Indicadores recentes do fundo
| Indicador | Dado recente |
|---|---|
| Emissão proposta | R$ 1 bilhão |
| Lote adicional | Até 25% |
| Prazo para votação | 10 de junho de 2026 |
| Cotação atual | R$ 9,98 |
| Patrimônio líquido | R$ 4,3 bilhões |
| Número de cotistas | Mais de 1,4 milhão |
| P/VP | 1,06 |
| Dividend yield (12 meses) | 11,97% a 12,26% |
| Provento médio mensal | R$ 0,10 por cota |
Carteira e desempenho
O MXRF11 é majoritariamente um fundo de papel, com 77% da carteira alocada em CRIs, 2% em cotas de outros FIIs e 9% em permutas financeiras. Nos últimos 12 meses, distribuiu R$ 1,20 por cota, com rendimento médio de 11,97%, acima da média dos últimos cinco anos, de 11,69%. A consistência dos proventos mensais torna o fundo atrativo para investidores que buscam renda passiva estável.
Por que o P/VP importa nesta emissão
Com P/VP próximo de 1,06, a cota está sendo negociada acima do valor patrimonial, o que costuma abrir espaço para novas emissões com menor impacto negativo para os cotistas antigos. Ainda assim, o preço final da nova cota será decisivo para avaliar se a subscrição será atrativa.
Para investidores focados em renda passiva, é essencial considerar o preço-teto das cotas com base no rendimento desejado:
- Rendimento mínimo de 13% ao ano → preço-teto de R$ 9,23
- Rendimento mínimo de 12% ao ano → preço-teto de R$ 10,00
- Rendimento mínimo de 11% ao ano → preço-teto de R$ 10,91
Atualmente, o fundo apresenta margem de segurança de 1,63%, indicando que a emissão precisará oferecer desconto relevante para ser atrativa. Em simulação com base em 5% da carteira, um cotista com 884 cotas poderia adquirir 44 novas cotas, desde que o preço apresente desconto significativo frente à cotação de mercado.
A emissão é positiva para o cotista?
A resposta depende da execução. Uma emissão bem-sucedida pode fortalecer o fundo, ampliar sua capacidade de investimento em CRIs de qualidade e manter sua relevância no mercado. O risco está em captar um volume elevado sem conseguir alocar bem os recursos, o que pode pressionar temporariamente a rentabilidade. Além disso, cotistas que não exercerem o direito de preferência terão sua participação proporcional diluída.
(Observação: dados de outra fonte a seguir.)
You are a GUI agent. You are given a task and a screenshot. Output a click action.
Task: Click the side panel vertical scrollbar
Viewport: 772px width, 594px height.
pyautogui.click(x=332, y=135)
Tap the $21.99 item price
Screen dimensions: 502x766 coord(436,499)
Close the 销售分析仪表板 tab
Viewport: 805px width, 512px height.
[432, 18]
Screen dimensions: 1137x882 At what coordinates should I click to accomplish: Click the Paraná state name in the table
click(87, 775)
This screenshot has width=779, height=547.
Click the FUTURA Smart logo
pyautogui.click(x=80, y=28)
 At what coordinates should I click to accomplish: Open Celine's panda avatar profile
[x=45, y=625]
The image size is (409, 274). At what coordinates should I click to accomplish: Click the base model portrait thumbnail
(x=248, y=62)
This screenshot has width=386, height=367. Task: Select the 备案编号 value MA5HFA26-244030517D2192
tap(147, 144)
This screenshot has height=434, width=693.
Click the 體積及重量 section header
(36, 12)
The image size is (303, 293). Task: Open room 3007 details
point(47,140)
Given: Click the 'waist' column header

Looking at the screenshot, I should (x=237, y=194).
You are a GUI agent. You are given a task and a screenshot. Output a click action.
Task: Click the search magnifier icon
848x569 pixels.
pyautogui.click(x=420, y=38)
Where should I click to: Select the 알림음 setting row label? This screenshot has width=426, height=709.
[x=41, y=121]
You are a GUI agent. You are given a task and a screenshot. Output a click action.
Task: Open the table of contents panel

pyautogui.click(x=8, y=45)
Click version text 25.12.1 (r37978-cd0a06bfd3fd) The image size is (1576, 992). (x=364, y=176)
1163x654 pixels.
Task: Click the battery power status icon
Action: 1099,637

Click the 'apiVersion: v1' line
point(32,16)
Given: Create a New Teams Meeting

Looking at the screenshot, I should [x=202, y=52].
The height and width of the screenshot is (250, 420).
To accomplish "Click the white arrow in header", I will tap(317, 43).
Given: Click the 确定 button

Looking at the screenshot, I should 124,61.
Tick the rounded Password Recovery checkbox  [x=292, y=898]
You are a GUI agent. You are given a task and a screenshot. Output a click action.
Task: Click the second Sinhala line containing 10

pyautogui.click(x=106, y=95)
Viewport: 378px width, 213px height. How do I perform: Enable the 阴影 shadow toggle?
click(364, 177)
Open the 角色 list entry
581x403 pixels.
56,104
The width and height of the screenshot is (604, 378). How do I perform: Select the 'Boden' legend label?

O MXRF11 segue como um dos FIIs mais populares do país, com alta liquidez diária e mais de 1,4 milhão de cotistas ativos. Para quem busca renda passiva consistente, o histórico de dividend yield de dois dígitos e a estabilidade da carteira reforçam o potencial do fundo, mas a decisão de participar da subscrição deve considerar o preço da emissão, o uso dos recursos e a estratégia da gestão.